State policy on child welfare is "dominated by reactive fire-fighting" and has been "relegated to the fringes within Departments", according to a Fine Gael report on children's rights published yesterday.
Entitled "R" is For Rights, the document calls for an end to the "highly segmented" approach which currently operates whereby responsibility for child welfare is "scattered" among at least seven Departments.
The report's author, the Fine Gael spokesman on education, Mr Richard Bruton, said integrated action across the various Departments was rare and frequently joint action was frustrated by conflicting priorities or turf wars.
"The segmentation of responsibility has encouraged an approach where individual problems are looked at in isolation. The same children may be cropping up on every programme but none offers the level of input that might prevent drift into the margins."

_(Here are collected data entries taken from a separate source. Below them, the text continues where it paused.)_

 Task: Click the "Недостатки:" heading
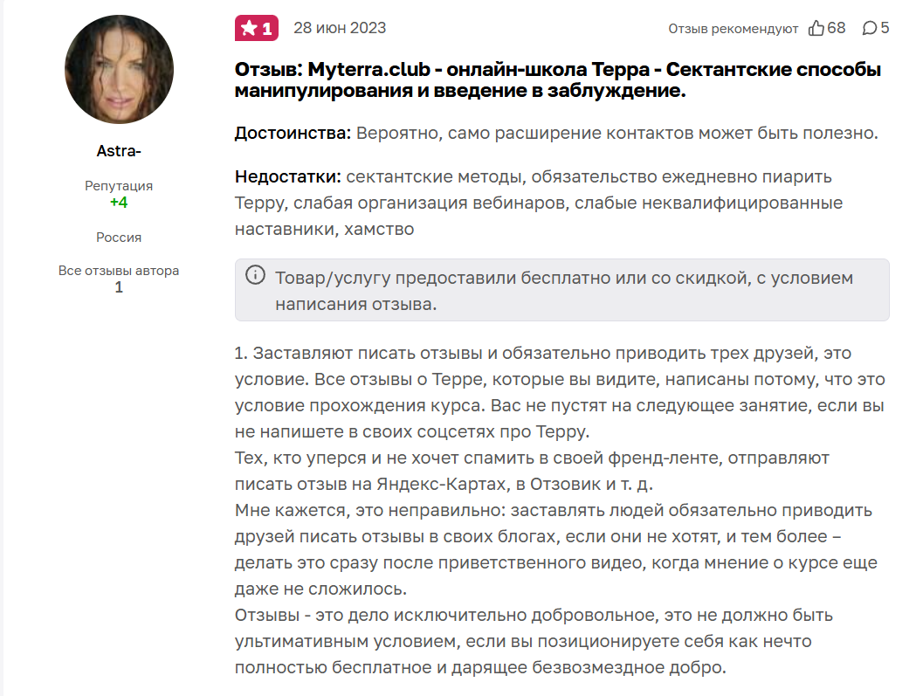coord(287,177)
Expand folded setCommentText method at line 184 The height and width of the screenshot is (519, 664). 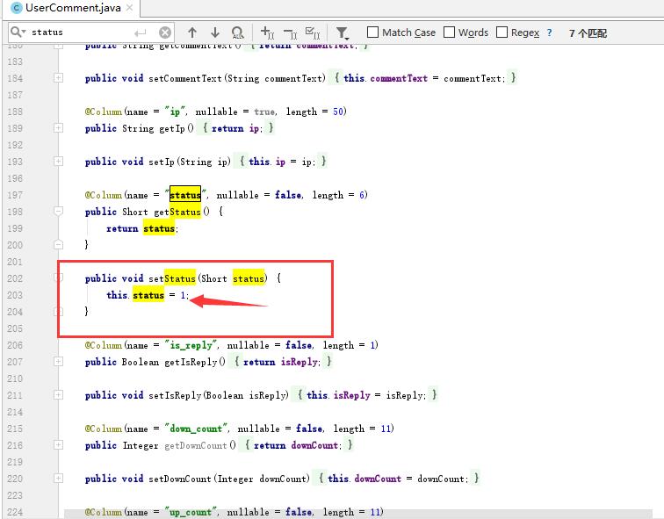point(58,78)

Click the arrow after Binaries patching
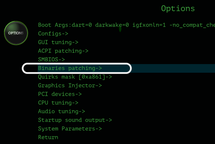click(99, 68)
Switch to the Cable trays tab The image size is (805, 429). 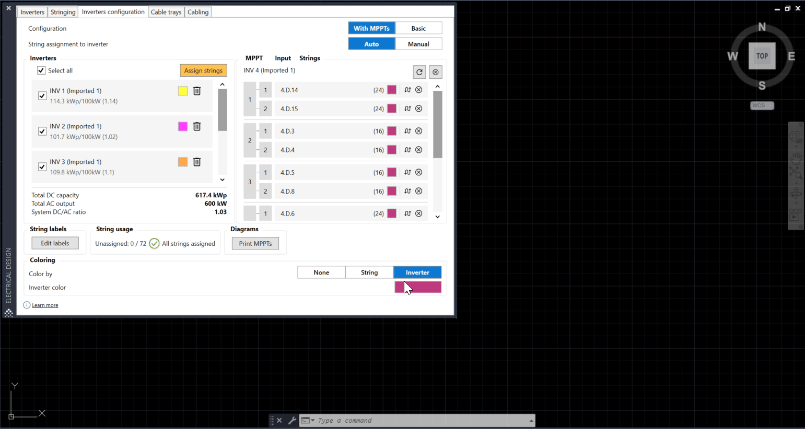pyautogui.click(x=166, y=11)
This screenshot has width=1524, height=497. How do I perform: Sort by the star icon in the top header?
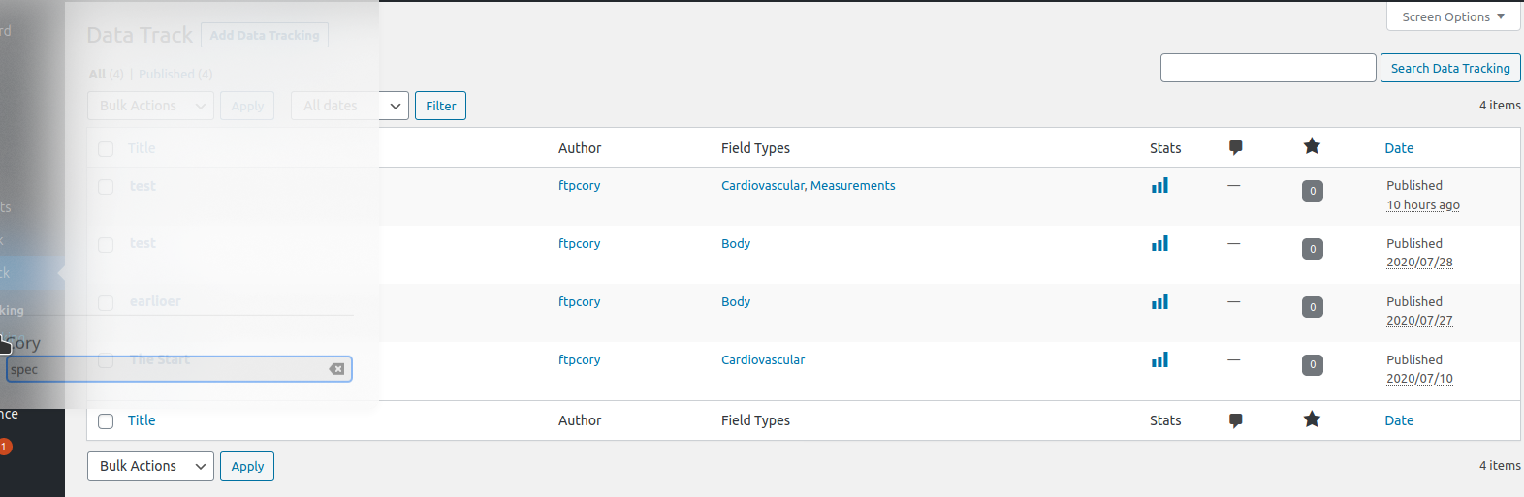(1312, 146)
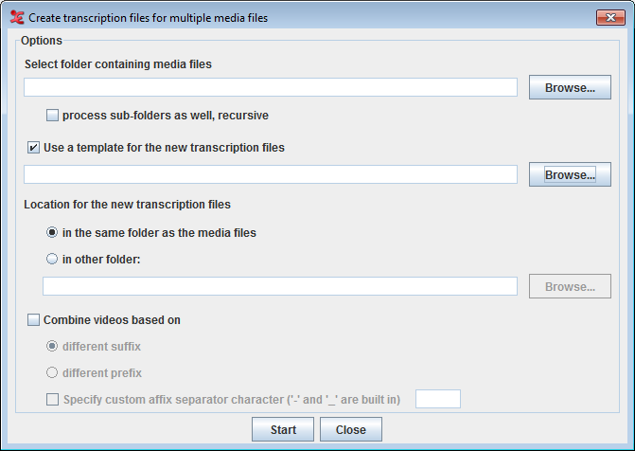
Task: Uncheck Use a template for new transcription files
Action: click(33, 147)
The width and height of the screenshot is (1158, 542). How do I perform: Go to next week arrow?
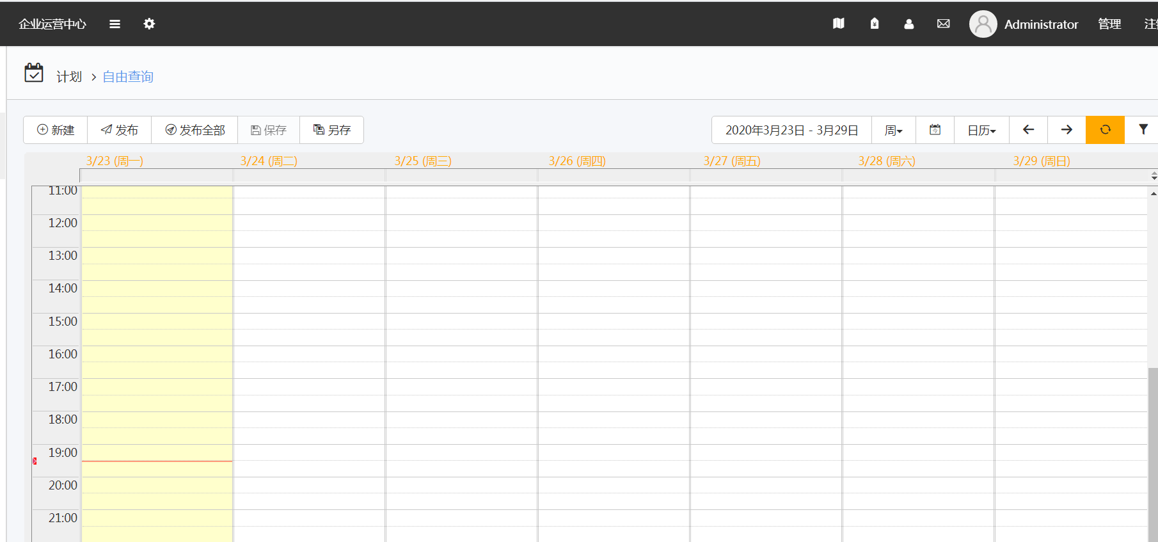[x=1067, y=130]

In addition, he said, this segmented approach resulted in children's issues becoming isolated from mainstream policy concerns. "As a consequence, they are starved of resources, are not given the necessary policy direction to develop effective strategies, and are seldom subjected to serious monitoring or evaluation."

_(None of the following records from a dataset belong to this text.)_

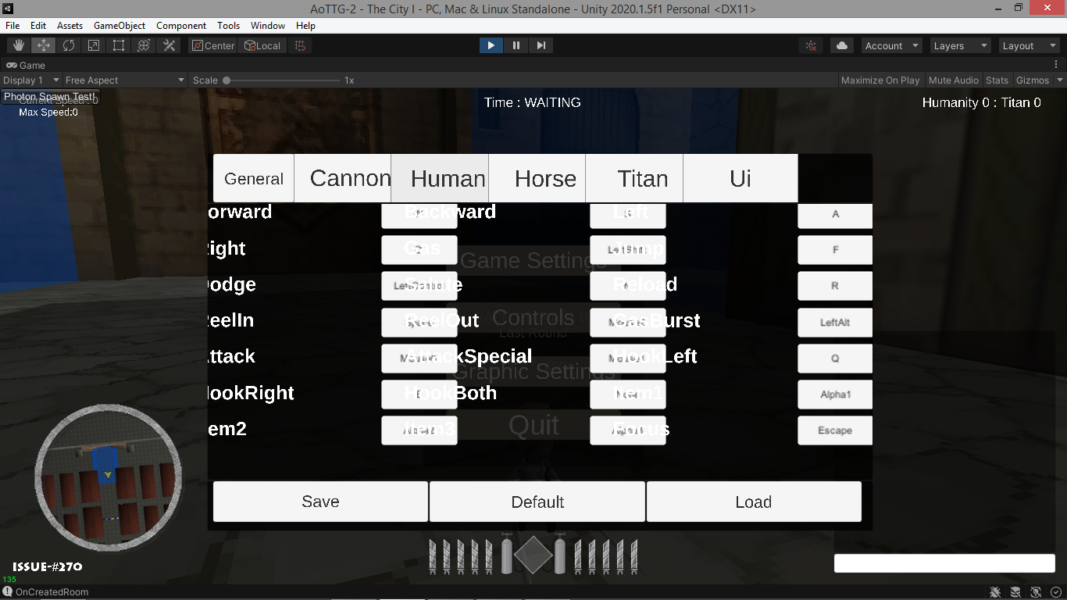This screenshot has width=1067, height=600.
Task: Open the Free Aspect dropdown
Action: coord(121,80)
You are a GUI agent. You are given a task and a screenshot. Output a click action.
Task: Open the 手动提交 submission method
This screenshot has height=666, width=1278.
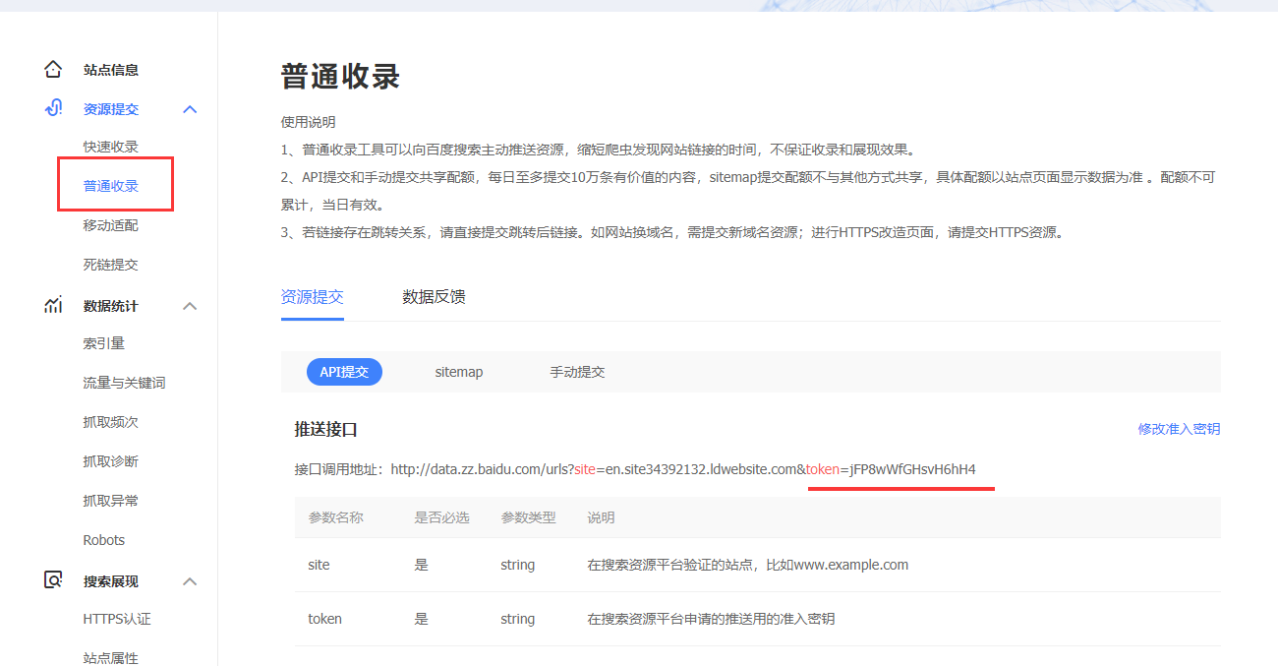click(578, 371)
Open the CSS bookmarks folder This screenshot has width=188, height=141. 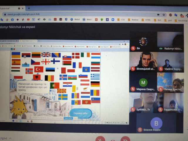(x=122, y=20)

He said he had an open mind on whether child welfare should occupy a full ministerial portfolio. As a first step, he said, a focused strategic management initiative should be established under which senior Department officials would come together to monitor policy.
The report says measures aimed at reducing the marginalisation of children have been far from successful with 1,250 children homeless in Dublin alone, 90,000 children living in poverty and 4,000 cases of physical or sexual abuse against children each year.
Education demanded particular attention, it says, with 64,000 children with serious literacy problems, over 3,000 children leaving school each year with no qualifications and 33,000 children with special education needs.
Mr Bruton said targets should be set to eliminate child poverty, illiteracy and youth smoking, among other problems, by 2010. "We need to set clear public policy goals for the well-being of children and develop programmes to pursue them."
One policy area which has been neglected is the promotion and support of responsible parenthood. "In particular, the State must actively promote policies that help parents balance the responsibilities of a family with the responsibility of work."